Now, suppose that the Fed wants to achieve its target interest rate by paying 4% on reserves. The supply of reserves need not change. The yield on USTs need not change. Bank lending need not change. The only thing that changes is that the Fed now incurs an interest expense of 4% on reserves. The Fed's profit in this case go to zero and the remittances to the treasury are reduced accordingly. From the treasury's perspective, it may as well have sold the treasuries bought by the Fed to the private sector instead.

But the question here is why one would think that moving from a corridor system to a floor system with interest-bearing reserves inherently discourages bank lending. It is true that bank lending is discouraged by raising the IOR rate. But is it not discouraged in exactly the same way by an equivalent increase in the FFR? If I am reading the critics correctly (and I may not be), the complaint seems to be more with where the policy rate is set, as opposed to anything inherent in the operating system. If the complaint is that the IOR has been set too high, I'm willing to agree. But I would have had the same complaint had the FFR been set too high under the old corridor system.

Alright, now let's take a look at some of the data presented by David. Here, I replicate his Panel A depicting the evolution of the composition of bank assets.
David wants to direct our attention to the period after 2008 when the Fed flooded the banking system with reserves and started paying a positive IOR rate. The large rise in the orange line since 2008 was due almost entirely to reserves and not other safe assets. This suggests that banks were motivated to hold interest-bearing reserves instead of private-sector interest-bearing assets (loans). He writes:
Something big happened in 2008 that continues to the present that caused banks to allocate more of their portfolios to cash assets and less to loans. While the financial crisis surely was a part of the initial rebalancing, it is hard to attribute what appears to be 10-year structural change to the crisis alone. Instead, it seems more consistent with the critics view that the floor system itself has fundamentally changed bank portfolios allocation.
I think the diagram above is rather misleading since all it shows is portfolio composition and not the level of bank lending. Here's what the picture looks like when we take the same data and deflate it by the GDP instead of bank assets,

According to this picture, bank lending is close to 50% of GDP, not far off its historical average and considerably higher than in the decade following the S&L crisis (1986-1995). Here's what commercial and industrial loans as a ratio of GDP looks like:
It's no surprise that bank lending contracted during and shortly after the crisis. One could even make the argument that paying positive IOR contributed to the contraction. But as I mentioned above, one could have made the same argument had the FFR been kept at 25bp. Again, this criticism has less to do with the operating system than it does with where the policy rate was set. In any case, note that commercial and industrial loans are presently above their pre-crisis levels (as a ratio of GDP). 

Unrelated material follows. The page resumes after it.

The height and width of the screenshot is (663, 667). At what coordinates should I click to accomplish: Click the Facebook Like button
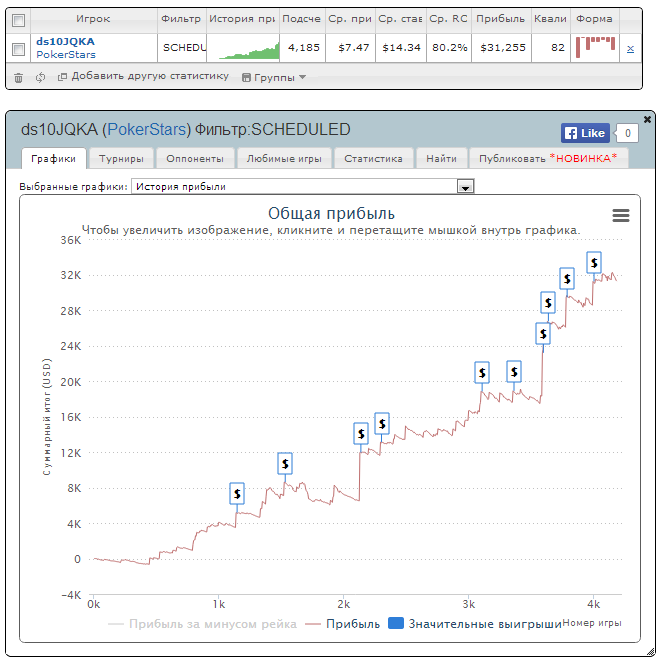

To sum up, I do not believe that a floor system inherently discourages bank lending as some critics appear to be arguing. Now that the Fed is paying IOR, reserves are essentially viewed by banks as an alternative form of interest-bearing government debt. New regulations since the crisis have induced banks to load up on safe government assets. But as the following figure shows, this has not come at the expense of private lending.
Banks are lending about as much as they have over the past 50 years (relative to GDP). Bank lending as a ratio of bank assets may be low, but this is because banks are loaded up on safe assets--not because they've cut back on their lending activity.